Guest review by Cindy Jefferies: THE ENCHANTED APRIL by Elizabeth von Arnim

 
"If that advert had been a real and current one I would have applied immediately!"

First published in 2001 for children, Cindy Jefferies found success with her Fame School series with Usborne Books, obtaining 22 foreign rights deals. Latterly writing fiction for adults as Cynthia Jefferies, her first title The Outrageous Fortune of Abel Morgan was published in 2018, followed a year later by The Honourable Life of Thomas Chayne, set during the English Civil Wars, followed in 2019. Both titles are now available in paperback.

The month of April in England comes in for both praise and disfavour. Robert Browning yearned for it while abroad, though where are the green shoots of the elms these days? T. S. Eliot had it the cruellest month, and looking at the frosted magnolias near my house I do have a certain sympathy for that point of view. But in truth, who could not love the Spring, with its birdsong and all those brave early flowers? We can always sow more seed if we’ve been caught out by a late frost. Some plants, like my winter lettuces, and those courageous tulips can stand up to all that April can throw at our gardens.

However, it is not an English April that Elizabeth von Arnim wishes to eulogise in her novel. On the contrary, her character, Mrs Wilkins, shopping on a wet London day, wishes to escape it. She had not suffered a long, Covid-19 winter, as have we, but she was not altogether happy, and sheltering from the sooty London rain she read this advertisement in The Times.

To Those Who Appreciate Wisteria and Sunshine. Small medieval Italian castle on the shores of the Mediterranean to be let furnished for the month of April. Necessary servants remain. Z,Box 1,000, The Times

To be honest, if that advert had been a real and current one I would have applied immediately!

The novel was written in 1922, when servants were more common. At the same time, the idea of a married woman, travelling unaccompanied by her husband, to a place so far from home, to have a month’s holiday without him, well! That would have been somewhat unusual in 1922. Would Mrs Wilkins have dared to book the castle if a slight acquaintance had not agreed, along with two other women, to share the castle and its costs? Good for them say I! And so it turned out to be, in various, unsuspected ways.

This is a very funny book, but also poignant, sympathetic and at times thought provoking. It is also a wonderful way of making a virtual escape from the pandemic and drifting up to the castle gardens, overlooking the sea. There, we can lie back in the past, in our sun loungers with a glass of wine, and enjoy the fragrances, and the slow passing of time demonstrated by flowers going over, only to make room for different buds to appear.
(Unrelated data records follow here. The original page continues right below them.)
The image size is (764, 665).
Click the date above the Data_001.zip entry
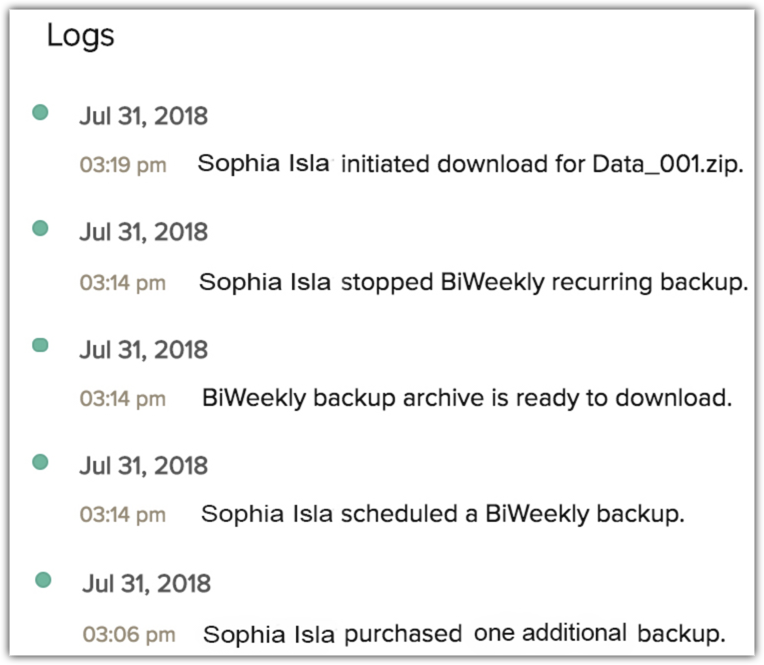pyautogui.click(x=144, y=115)
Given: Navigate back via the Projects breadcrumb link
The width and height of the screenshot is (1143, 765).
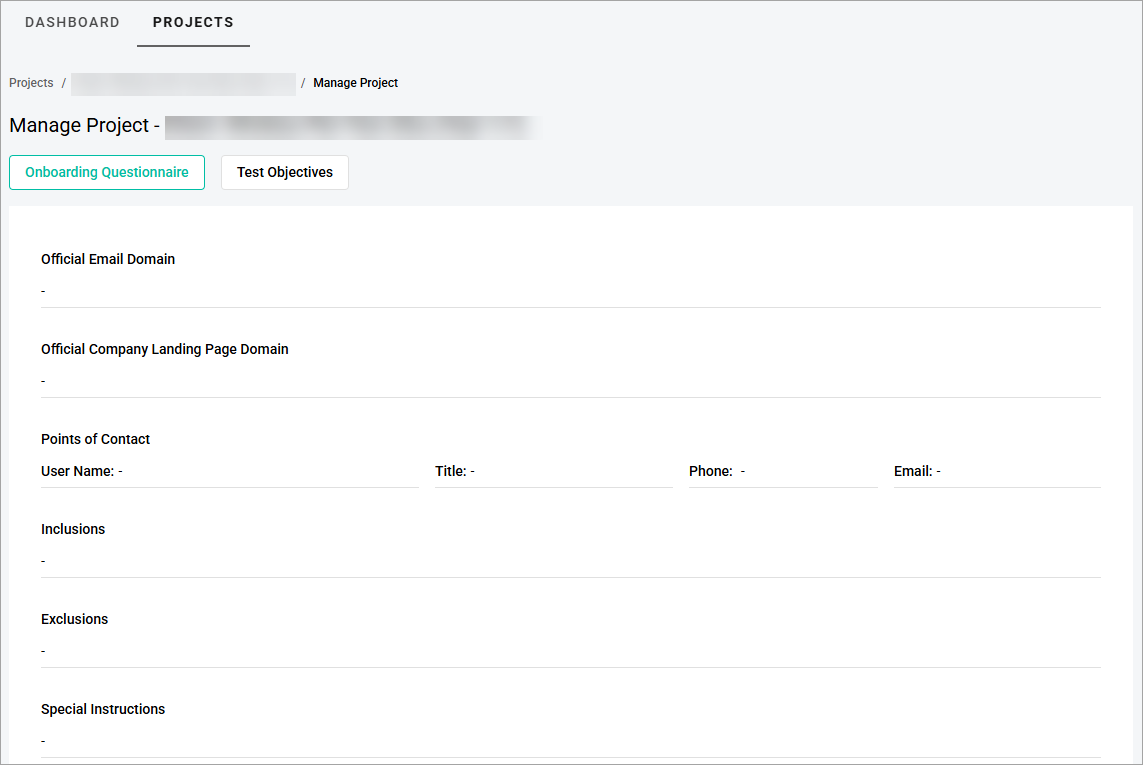Looking at the screenshot, I should (x=31, y=83).
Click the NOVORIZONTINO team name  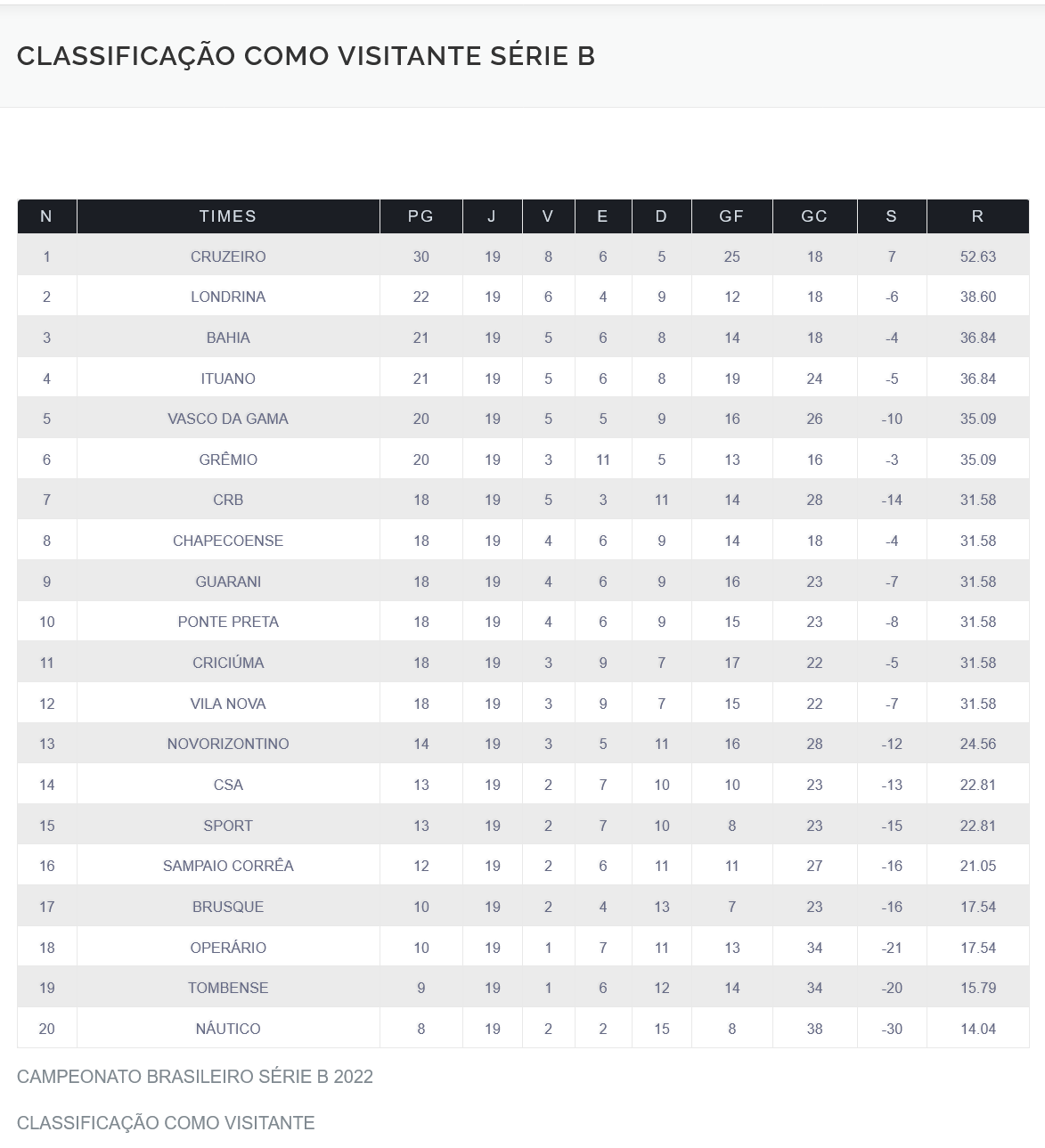click(x=228, y=744)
"All the radiance of April in Italy lay gathered together at her feet. The sun poured in on her. The sea lay asleep in it, hardly stirring."

I guess the author was very keen on gardens. She evokes the parade of flowering plants so beautifully I could almost smell their delicious aromas. The very names made me wish I were there. Judas tree, peach trees, freesias, irises, roses (oh the petals!) tamarisk, daphnes, lilies, fig trees, plums, olives and as she puts it, modest weigela. I can feel that wonderful warm breeze on my skin with the plum blossom falling, this very moment.

Of course a fine description of plants and place doesn’t make a novel. The author causes her characters to work hard in the plot, and she paints each one with care and humour. Nothing earth-shattering happens. The days pass, jockeying for position occurs. Each woman has their own way of managing their lives, some perhaps better than others. Stray men come and go, food is served and wine drunk. Manners are mostly preserved. As the month of April comes to a close I found myself wishing they could stay longer, so that I could stay too. This is a novel I will shelve, and take down during a particularly nasty storm on a February weekend. Ah!…balm for the soul!

There is a film, which I have not seen, but was well reviewed. I shall seek it out. I wonder if the scent of flowers is evoked successfully on film? It certainly is within these fine pages.

The Enchanted April is published by Alma Classics Evergreen (the edition shown) and also by Penguin Modern Classics.

Cynthia Jefferies' The Honourable Life of Thomas Chayne is published by Allison and Busby.



2 comments:

Moira Butterfield said...

Thank you! I am seeking this out straight away!

Sue Barrow said...

I read this a few years ago with my reading group. We all loved it! Who wouldn't want to be transported to the Italian Riviera and exchange their April for the one we're having?